Line-depth ratios as indicators of effective temperature and surface gravity

Abstract

ABSTRACT The analysis of stellar spectra depends on the effective temperature (Teff) and the surface gravity (log g). However, the estimation of log g with high accuracy is challenging. A classical approach is to search for log g that satisfies the ionization balance, i.e. the abundances from neutral and ionized metallic lines being in agreement. We propose a method of using empirical relations between Teff, log g, and line-depth ratios, for which we meticulously select pairs of Fe i and Fe ii lines and pairs of Ca i and Ca ii lines.
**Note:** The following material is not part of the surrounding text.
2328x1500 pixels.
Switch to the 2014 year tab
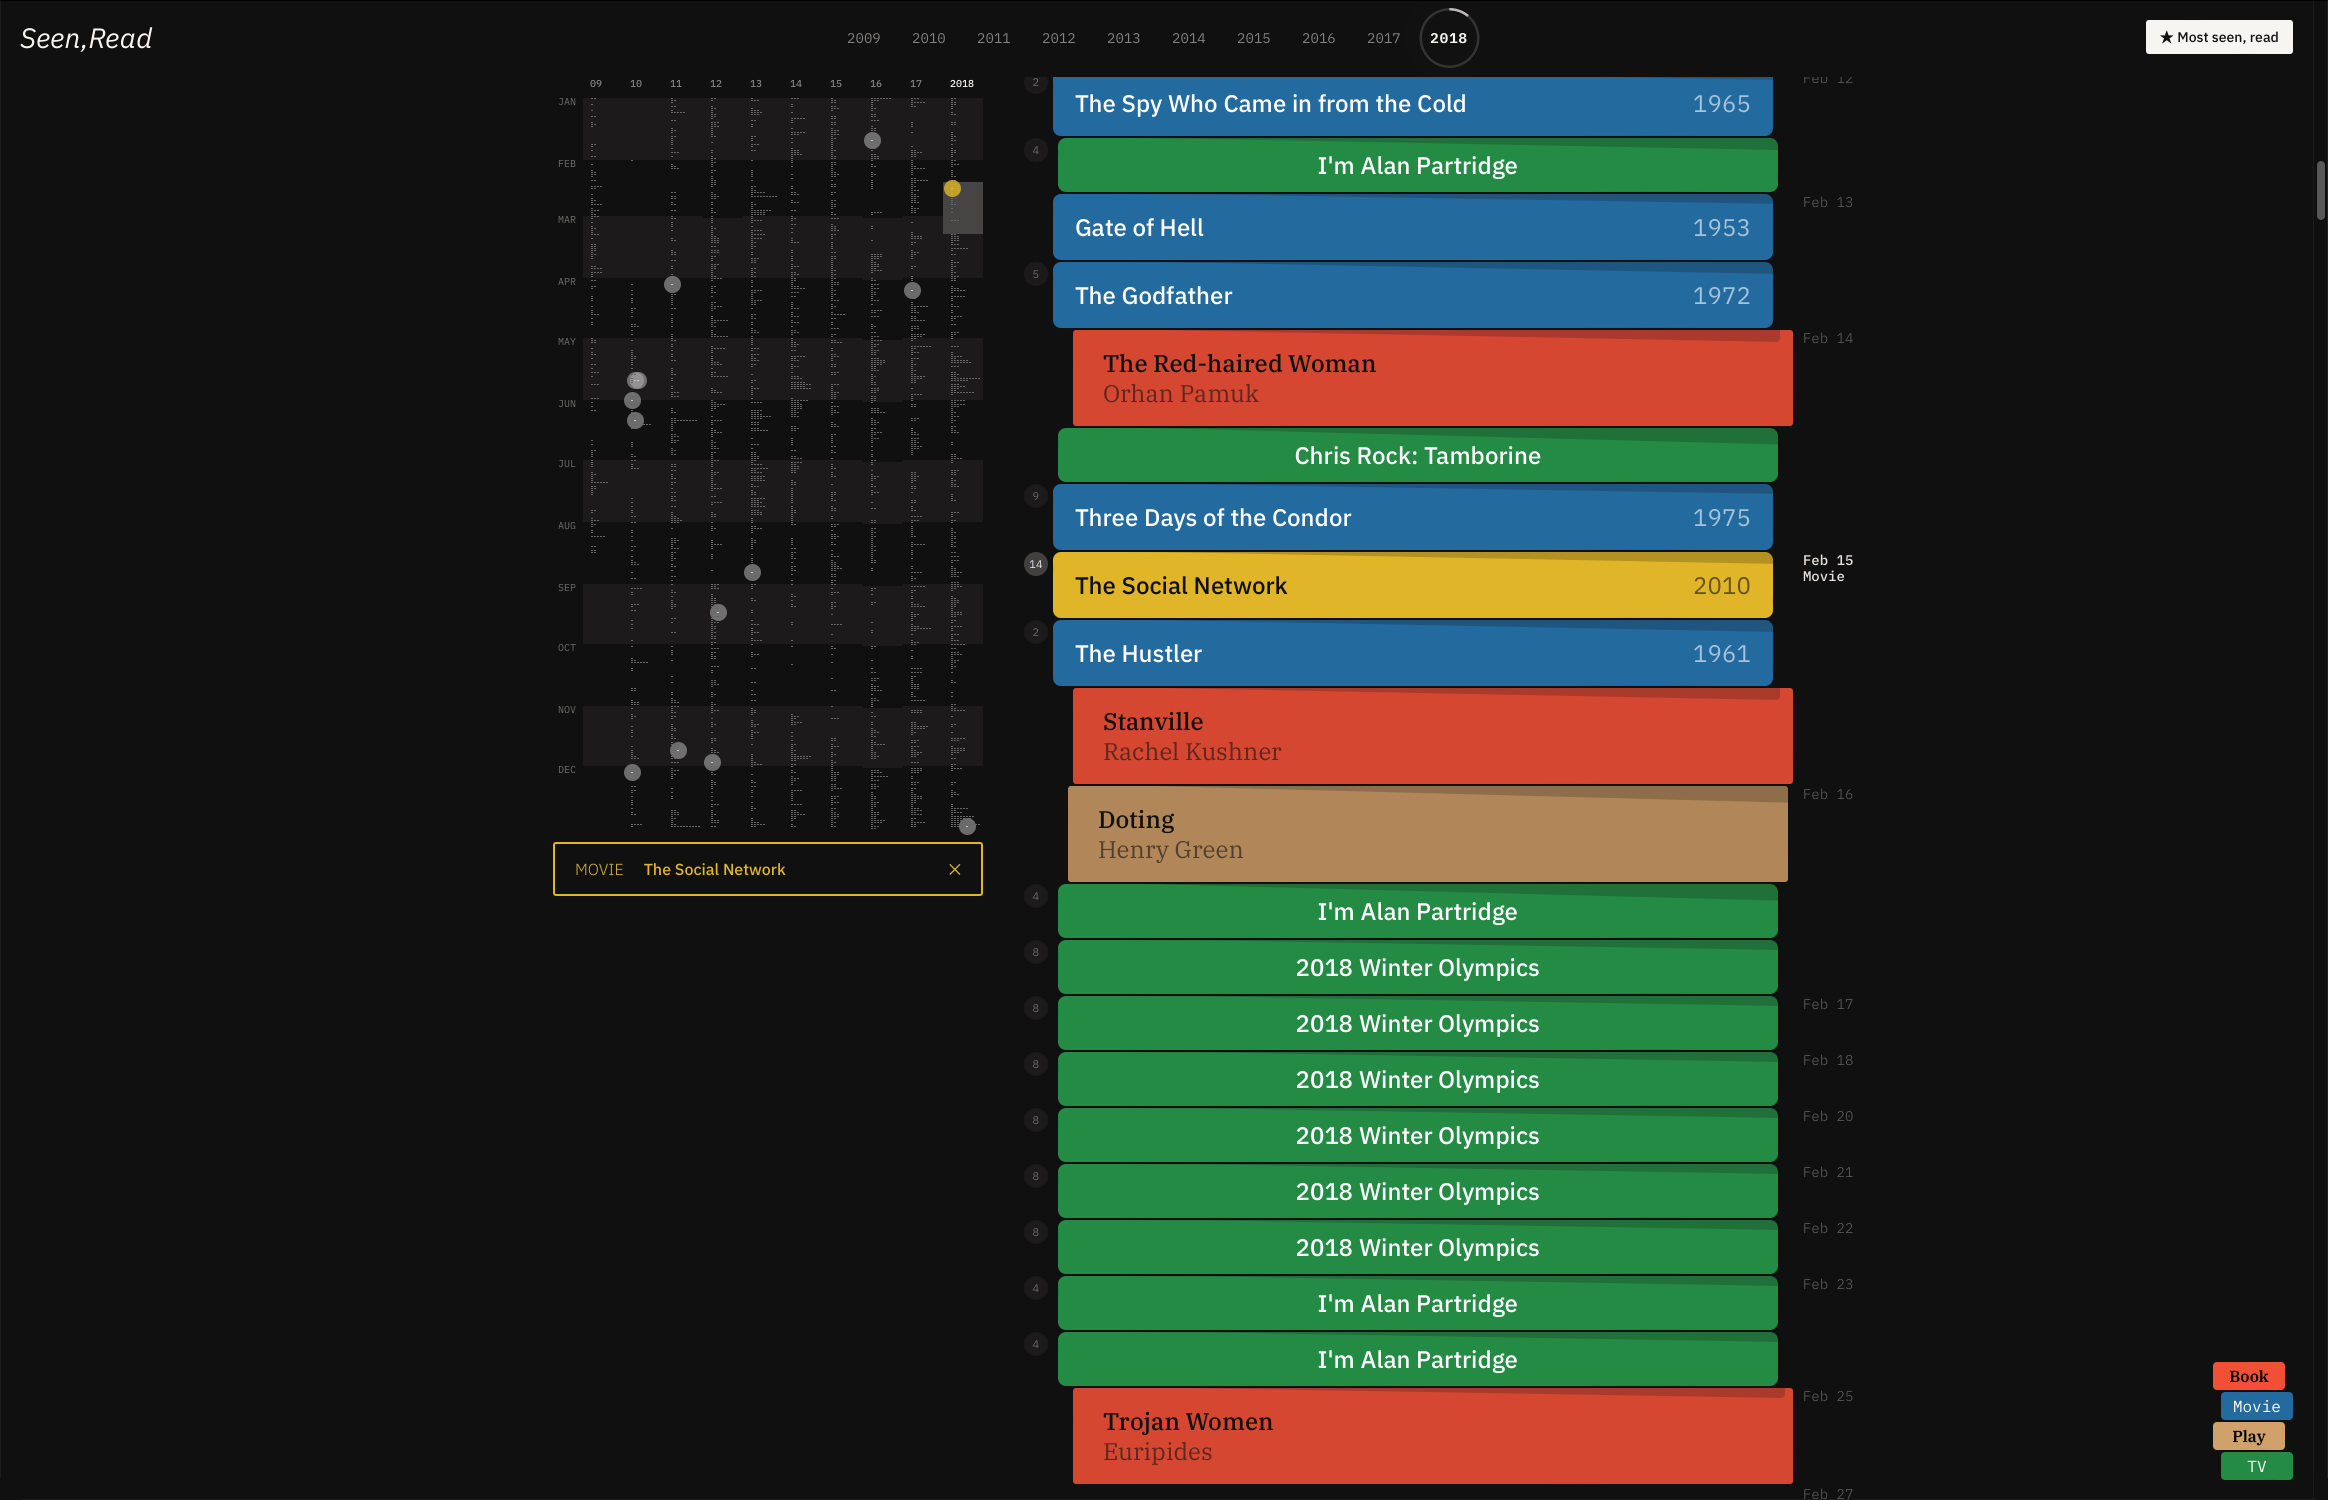click(1188, 38)
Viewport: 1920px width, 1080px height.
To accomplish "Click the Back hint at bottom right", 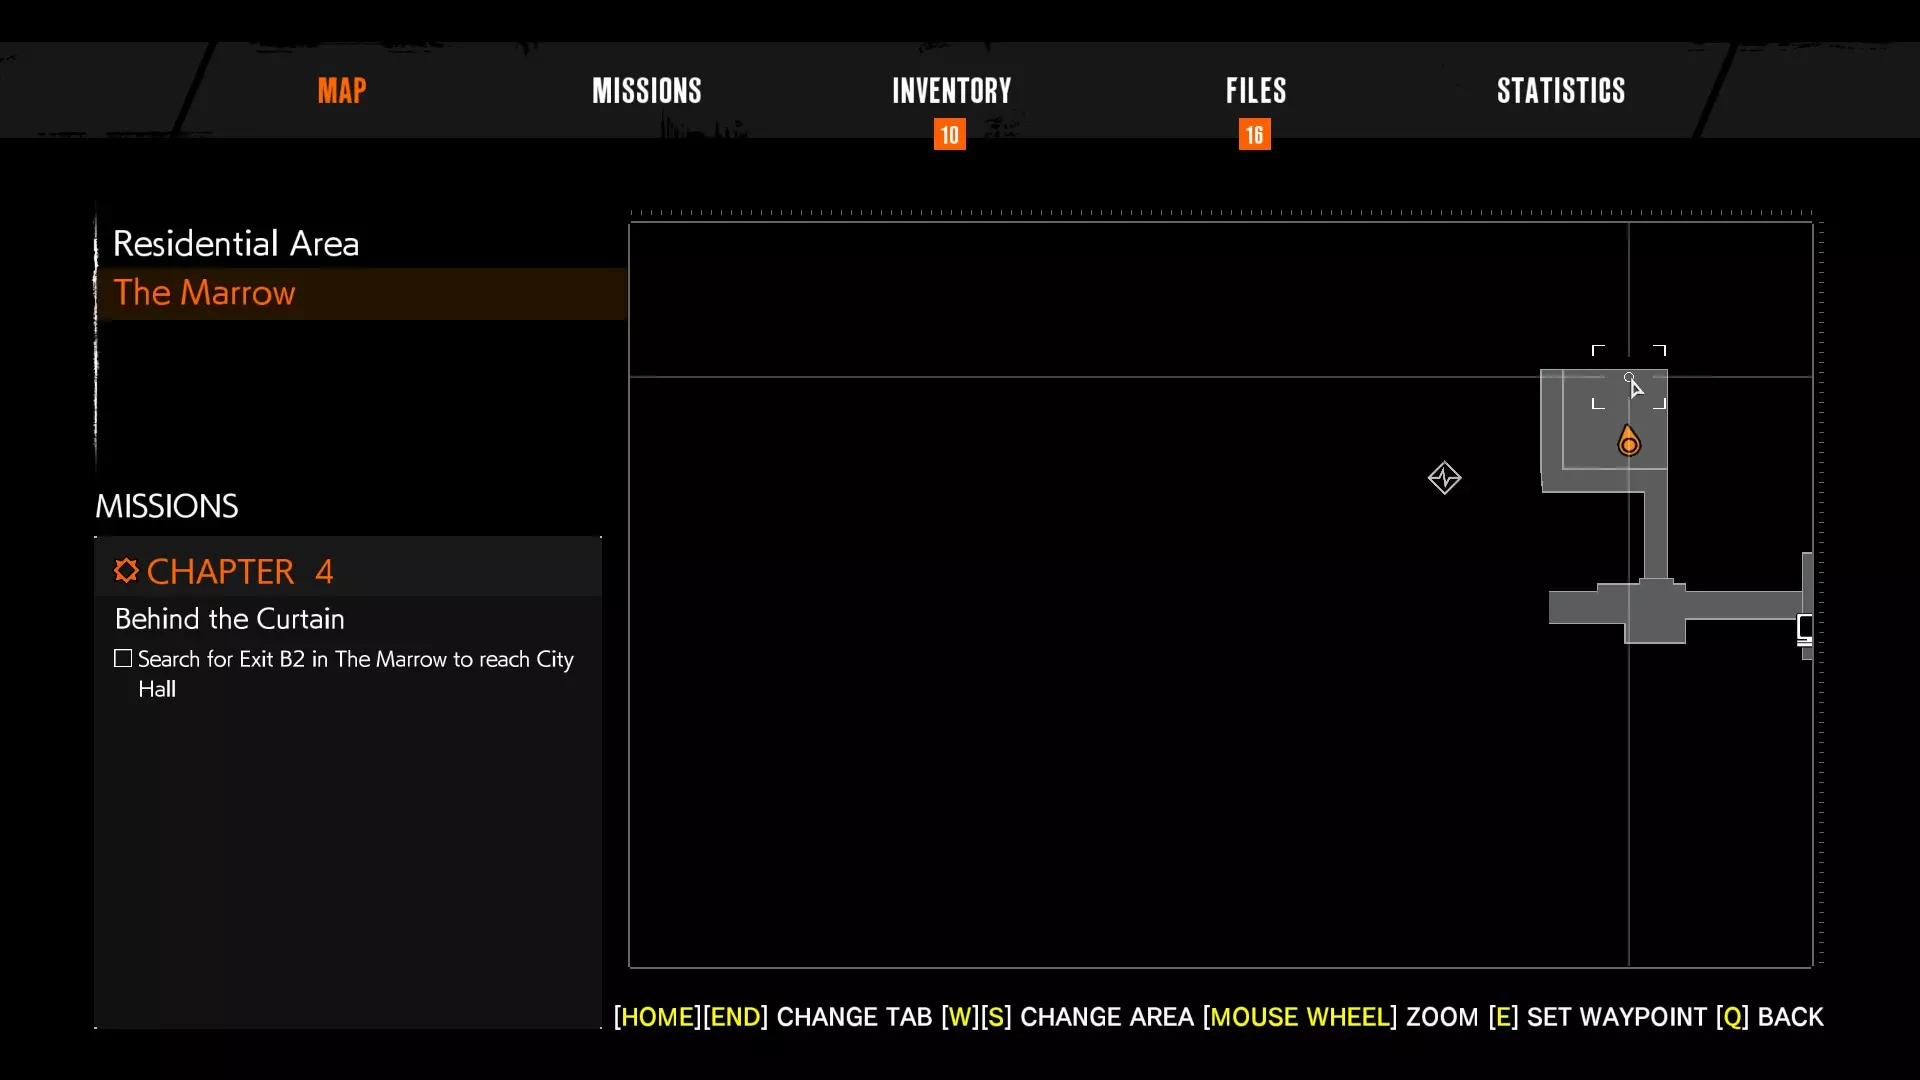I will coord(1790,1017).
Based on YJ-band (0.97–1.32 $\mu$m) high-resolution spectra of 42 FGK stars (dwarfs to supergiants), we selected 5 Fe i–Fe ii and 4 Ca i–Ca ii line pairs together with 13 Fe i–Fe i pairs (for estimating Teff), and derived the empirical relations. Using such relations does not require complex numerical models and tools for estimating chemical abundances. The relations we present allow one to derive Teff and log g with a precision of around 50 K and 0.2 dex, respectively, but the achievable accuracy depends on the accuracy of the calibrators’ stellar parameters. It is essential to revise the calibration by observing stars with accurate stellar parameters available, e.g. stars with asteroseismic log g and stars analysed with complete stellar models taking into account the effects of non-local thermodynamic equilibrium and convection. In addition, the calibrators we used have a limited metallicity range, −0.2 < [Fe/H] < +0.2 dex, and our relations need to be tested and re-calibrated based on a calibrating data set for a wider range of metallicities.